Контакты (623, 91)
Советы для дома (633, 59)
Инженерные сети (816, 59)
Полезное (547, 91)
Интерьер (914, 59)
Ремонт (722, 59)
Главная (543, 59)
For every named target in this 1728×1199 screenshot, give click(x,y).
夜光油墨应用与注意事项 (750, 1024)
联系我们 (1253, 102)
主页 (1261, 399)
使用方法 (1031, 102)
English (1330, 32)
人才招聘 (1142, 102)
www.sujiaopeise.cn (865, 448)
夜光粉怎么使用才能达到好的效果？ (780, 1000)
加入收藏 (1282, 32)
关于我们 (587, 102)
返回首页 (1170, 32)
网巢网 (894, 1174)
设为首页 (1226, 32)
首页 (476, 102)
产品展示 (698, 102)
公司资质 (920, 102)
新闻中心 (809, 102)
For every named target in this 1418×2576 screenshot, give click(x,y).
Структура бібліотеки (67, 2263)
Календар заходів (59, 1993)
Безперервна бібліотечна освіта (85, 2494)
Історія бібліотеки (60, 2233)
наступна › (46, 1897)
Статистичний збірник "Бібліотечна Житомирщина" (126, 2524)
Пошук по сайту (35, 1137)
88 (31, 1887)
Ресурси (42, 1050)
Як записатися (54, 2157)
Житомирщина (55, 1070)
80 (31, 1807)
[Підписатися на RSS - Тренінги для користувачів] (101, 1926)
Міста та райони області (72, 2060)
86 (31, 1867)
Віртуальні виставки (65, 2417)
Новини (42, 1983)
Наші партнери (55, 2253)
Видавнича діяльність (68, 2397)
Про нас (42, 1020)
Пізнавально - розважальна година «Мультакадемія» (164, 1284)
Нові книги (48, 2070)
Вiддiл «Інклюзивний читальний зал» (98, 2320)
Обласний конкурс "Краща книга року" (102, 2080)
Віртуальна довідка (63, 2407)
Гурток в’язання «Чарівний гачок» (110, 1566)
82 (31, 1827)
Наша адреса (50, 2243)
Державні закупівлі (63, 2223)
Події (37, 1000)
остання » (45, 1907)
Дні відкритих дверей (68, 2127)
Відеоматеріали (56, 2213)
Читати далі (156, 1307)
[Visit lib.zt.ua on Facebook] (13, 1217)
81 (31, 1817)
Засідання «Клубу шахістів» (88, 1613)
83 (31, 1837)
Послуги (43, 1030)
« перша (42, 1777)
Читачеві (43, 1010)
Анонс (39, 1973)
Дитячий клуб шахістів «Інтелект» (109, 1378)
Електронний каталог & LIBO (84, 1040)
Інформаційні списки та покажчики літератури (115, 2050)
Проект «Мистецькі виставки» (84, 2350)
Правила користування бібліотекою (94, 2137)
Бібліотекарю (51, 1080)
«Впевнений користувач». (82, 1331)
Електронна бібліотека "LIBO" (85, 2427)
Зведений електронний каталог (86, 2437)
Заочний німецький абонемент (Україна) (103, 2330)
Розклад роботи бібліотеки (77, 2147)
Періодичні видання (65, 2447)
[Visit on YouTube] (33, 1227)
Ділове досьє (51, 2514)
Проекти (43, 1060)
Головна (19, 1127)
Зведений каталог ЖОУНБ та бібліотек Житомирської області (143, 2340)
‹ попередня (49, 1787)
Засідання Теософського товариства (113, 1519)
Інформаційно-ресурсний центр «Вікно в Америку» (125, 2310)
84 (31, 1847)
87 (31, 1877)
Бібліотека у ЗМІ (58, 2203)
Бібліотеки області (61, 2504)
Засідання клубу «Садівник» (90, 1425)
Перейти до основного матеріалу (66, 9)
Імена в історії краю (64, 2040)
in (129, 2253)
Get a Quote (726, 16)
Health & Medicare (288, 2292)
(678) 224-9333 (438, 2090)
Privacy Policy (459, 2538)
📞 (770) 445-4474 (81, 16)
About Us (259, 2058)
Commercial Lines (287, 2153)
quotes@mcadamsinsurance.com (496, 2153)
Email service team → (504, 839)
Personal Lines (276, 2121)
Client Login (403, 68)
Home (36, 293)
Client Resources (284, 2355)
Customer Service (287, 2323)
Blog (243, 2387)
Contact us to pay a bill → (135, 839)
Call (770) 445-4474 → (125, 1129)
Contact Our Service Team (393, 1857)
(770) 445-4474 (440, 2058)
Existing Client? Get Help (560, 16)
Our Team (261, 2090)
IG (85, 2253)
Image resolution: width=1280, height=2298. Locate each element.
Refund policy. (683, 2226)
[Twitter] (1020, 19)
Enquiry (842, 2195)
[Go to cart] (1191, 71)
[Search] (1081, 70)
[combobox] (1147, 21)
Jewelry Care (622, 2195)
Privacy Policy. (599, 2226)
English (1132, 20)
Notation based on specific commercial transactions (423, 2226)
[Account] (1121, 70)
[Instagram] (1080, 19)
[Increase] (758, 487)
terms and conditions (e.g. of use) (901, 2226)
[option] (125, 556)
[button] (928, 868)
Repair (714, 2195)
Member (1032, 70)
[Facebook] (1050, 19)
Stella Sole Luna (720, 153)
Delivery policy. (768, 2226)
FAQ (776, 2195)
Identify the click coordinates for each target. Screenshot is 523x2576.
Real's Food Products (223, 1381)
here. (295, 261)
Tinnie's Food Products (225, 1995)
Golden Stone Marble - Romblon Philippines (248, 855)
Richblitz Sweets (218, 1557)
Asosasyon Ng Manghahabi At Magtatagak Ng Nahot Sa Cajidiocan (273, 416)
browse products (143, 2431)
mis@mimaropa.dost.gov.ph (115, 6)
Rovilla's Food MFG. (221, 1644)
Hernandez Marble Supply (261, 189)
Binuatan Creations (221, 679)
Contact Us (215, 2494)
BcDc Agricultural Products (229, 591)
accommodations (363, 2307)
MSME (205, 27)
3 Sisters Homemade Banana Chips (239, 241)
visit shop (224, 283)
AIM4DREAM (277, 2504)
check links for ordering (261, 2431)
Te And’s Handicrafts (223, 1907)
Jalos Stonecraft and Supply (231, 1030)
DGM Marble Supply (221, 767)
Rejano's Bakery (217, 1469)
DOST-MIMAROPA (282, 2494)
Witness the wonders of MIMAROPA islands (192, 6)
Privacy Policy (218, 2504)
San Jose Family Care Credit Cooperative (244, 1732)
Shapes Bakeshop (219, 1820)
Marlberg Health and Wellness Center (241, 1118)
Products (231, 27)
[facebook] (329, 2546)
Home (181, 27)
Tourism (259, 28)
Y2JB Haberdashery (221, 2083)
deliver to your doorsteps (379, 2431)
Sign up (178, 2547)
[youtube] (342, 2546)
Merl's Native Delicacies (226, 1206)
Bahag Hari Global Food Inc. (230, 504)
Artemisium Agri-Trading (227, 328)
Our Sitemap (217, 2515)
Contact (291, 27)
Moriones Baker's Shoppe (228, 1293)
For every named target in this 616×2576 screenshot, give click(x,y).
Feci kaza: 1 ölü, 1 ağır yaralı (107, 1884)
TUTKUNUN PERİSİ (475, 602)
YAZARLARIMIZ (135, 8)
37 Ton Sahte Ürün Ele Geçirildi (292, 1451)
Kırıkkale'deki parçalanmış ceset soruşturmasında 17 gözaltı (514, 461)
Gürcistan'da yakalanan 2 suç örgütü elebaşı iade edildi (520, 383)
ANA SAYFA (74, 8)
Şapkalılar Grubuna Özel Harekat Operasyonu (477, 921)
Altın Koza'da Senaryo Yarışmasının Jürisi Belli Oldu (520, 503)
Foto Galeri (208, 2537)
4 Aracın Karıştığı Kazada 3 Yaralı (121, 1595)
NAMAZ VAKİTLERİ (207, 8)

Work to complete> Restate the full material word for word.

Worked solution>
Контакты (623, 91)
Советы для дома (633, 59)
Инженерные сети (816, 59)
Полезное (547, 91)
Интерьер (914, 59)
Ремонт (722, 59)
Главная (543, 59)
For every named target in this 1728×1199 screenshot, give click(x,y).
夜光油墨应用与注意事项 (750, 1024)
联系我们 (1253, 102)
主页 (1261, 399)
使用方法 (1031, 102)
English (1330, 32)
人才招聘 (1142, 102)
www.sujiaopeise.cn (865, 448)
夜光粉怎么使用才能达到好的效果？ (780, 1000)
加入收藏 (1282, 32)
关于我们 (587, 102)
返回首页 (1170, 32)
网巢网 (894, 1174)
设为首页 (1226, 32)
首页 (476, 102)
产品展示 (698, 102)
公司资质 (920, 102)
新闻中心 (809, 102)
For every named target in this 1418×2576 screenshot, give click(x,y).
Структура бібліотеки (67, 2263)
Календар заходів (59, 1993)
Безперервна бібліотечна освіта (85, 2494)
Історія бібліотеки (60, 2233)
наступна › (46, 1897)
Статистичний збірник "Бібліотечна Житомирщина" (126, 2524)
Пошук по сайту (35, 1137)
88 (31, 1887)
Ресурси (42, 1050)
Як записатися (54, 2157)
Житомирщина (55, 1070)
80 (31, 1807)
[Підписатися на RSS - Тренінги для користувачів] (101, 1926)
Міста та райони області (72, 2060)
86 (31, 1867)
Віртуальні виставки (65, 2417)
Новини (42, 1983)
Наші партнери (55, 2253)
Видавнича діяльність (68, 2397)
Про нас (42, 1020)
Пізнавально - розважальна година «Мультакадемія» (164, 1284)
Нові книги (48, 2070)
Вiддiл «Інклюзивний читальний зал» (98, 2320)
Обласний конкурс "Краща книга року" (102, 2080)
Віртуальна довідка (63, 2407)
Гурток в’язання «Чарівний гачок» (110, 1566)
82 (31, 1827)
Наша адреса (50, 2243)
Державні закупівлі (63, 2223)
Події (37, 1000)
остання » (45, 1907)
Дні відкритих дверей (68, 2127)
Відеоматеріали (56, 2213)
Читати далі (156, 1307)
[Visit lib.zt.ua on Facebook] (13, 1217)
81 (31, 1817)
Засідання «Клубу шахістів» (88, 1613)
83 (31, 1837)
Послуги (43, 1030)
« перша (42, 1777)
Читачеві (43, 1010)
Анонс (39, 1973)
Дитячий клуб шахістів «Інтелект» (109, 1378)
Електронний каталог & LIBO (84, 1040)
Інформаційні списки та покажчики літератури (115, 2050)
Проект «Мистецькі виставки» (84, 2350)
Правила користування бібліотекою (94, 2137)
Бібліотекарю (51, 1080)
«Впевнений користувач». (82, 1331)
Електронна бібліотека "LIBO" (85, 2427)
Зведений електронний каталог (86, 2437)
Заочний німецький абонемент (Україна) (103, 2330)
Розклад роботи бібліотеки (77, 2147)
Періодичні видання (65, 2447)
[Visit on YouTube] (33, 1227)
Ділове досьє (51, 2514)
Проекти (43, 1060)
Головна (19, 1127)
Зведений каталог ЖОУНБ та бібліотек Житомирської області (143, 2340)
‹ попередня (49, 1787)
Засідання Теософського товариства (113, 1519)
Інформаційно-ресурсний центр «Вікно в Америку» (125, 2310)
84 (31, 1847)
87 (31, 1877)
Бібліотека у ЗМІ (58, 2203)
Бібліотеки області (61, 2504)
Засідання клубу «Садівник» (90, 1425)
Перейти до основного матеріалу (66, 9)
Імена в історії краю (64, 2040)
in (129, 2253)
Get a Quote (726, 16)
Health & Medicare (288, 2292)
(678) 224-9333 (438, 2090)
Privacy Policy (459, 2538)
📞 (770) 445-4474 (81, 16)
About Us (259, 2058)
Commercial Lines (287, 2153)
quotes@mcadamsinsurance.com (496, 2153)
Email service team → (504, 839)
Personal Lines (276, 2121)
Client Login (403, 68)
Home (36, 293)
Client Resources (284, 2355)
Customer Service (287, 2323)
Blog (243, 2387)
Contact us to pay a bill → (135, 839)
Call (770) 445-4474 → (125, 1129)
Contact Our Service Team (393, 1857)
(770) 445-4474 (440, 2058)
Existing Client? Get Help (560, 16)
Our Team (261, 2090)
IG (85, 2253)
Image resolution: width=1280, height=2298. Locate each element.
Refund policy. (683, 2226)
[Twitter] (1020, 19)
Enquiry (842, 2195)
[Go to cart] (1191, 71)
[Search] (1081, 70)
[combobox] (1147, 21)
Jewelry Care (622, 2195)
Privacy Policy. (599, 2226)
English (1132, 20)
Notation based on specific commercial transactions (423, 2226)
[Account] (1121, 70)
[Instagram] (1080, 19)
[Increase] (758, 487)
terms and conditions (e.g. of use) (901, 2226)
[option] (125, 556)
[button] (928, 868)
Repair (714, 2195)
Member (1032, 70)
[Facebook] (1050, 19)
Stella Sole Luna (720, 153)
Delivery policy. (768, 2226)
FAQ (776, 2195)
Identify the click coordinates for each target. Screenshot is 523x2576.
Real's Food Products (223, 1381)
here. (295, 261)
Tinnie's Food Products (225, 1995)
Golden Stone Marble - Romblon Philippines (248, 855)
Richblitz Sweets (218, 1557)
Asosasyon Ng Manghahabi At Magtatagak Ng Nahot Sa Cajidiocan (273, 416)
browse products (143, 2431)
mis@mimaropa.dost.gov.ph (115, 6)
Rovilla's Food MFG. (221, 1644)
Hernandez Marble Supply (261, 189)
Binuatan Creations (221, 679)
Contact Us (215, 2494)
BcDc Agricultural Products (229, 591)
accommodations (363, 2307)
MSME (205, 27)
3 Sisters Homemade Banana Chips (239, 241)
visit shop (224, 283)
AIM4DREAM (277, 2504)
check links for ordering (261, 2431)
Te And’s Handicrafts (223, 1907)
Jalos Stonecraft and Supply (231, 1030)
DGM Marble Supply (221, 767)
Rejano's Bakery (217, 1469)
DOST-MIMAROPA (282, 2494)
Witness the wonders of MIMAROPA islands (192, 6)
Privacy Policy (218, 2504)
San Jose Family Care Credit Cooperative (244, 1732)
Shapes Bakeshop (219, 1820)
Marlberg Health and Wellness Center (241, 1118)
Products (231, 27)
[facebook] (329, 2546)
Home (181, 27)
Tourism (259, 28)
Y2JB Haberdashery (221, 2083)
deliver to your doorsteps (379, 2431)
Sign up (178, 2547)
[youtube] (342, 2546)
Merl's Native Delicacies (226, 1206)
Bahag Hari Global Food Inc. (230, 504)
Artemisium Agri-Trading (227, 328)
Our Sitemap (217, 2515)
Contact (291, 27)
Moriones Baker's Shoppe (228, 1293)
For every named target in this 616×2576 screenshot, give click(x,y).
Feci kaza: 1 ölü, 1 ağır yaralı (107, 1884)
TUTKUNUN PERİSİ (475, 602)
YAZARLARIMIZ (135, 8)
37 Ton Sahte Ürün Ele Geçirildi (292, 1451)
Kırıkkale'deki parçalanmış ceset soruşturmasında 17 gözaltı (514, 461)
Gürcistan'da yakalanan 2 suç örgütü elebaşı iade edildi (520, 383)
ANA SAYFA (74, 8)
Şapkalılar Grubuna Özel Harekat Operasyonu (477, 921)
Altın Koza'da Senaryo Yarışmasının Jürisi Belli Oldu (520, 503)
Foto Galeri (208, 2537)
4 Aracın Karıştığı Kazada 3 Yaralı (121, 1595)
NAMAZ VAKİTLERİ (207, 8)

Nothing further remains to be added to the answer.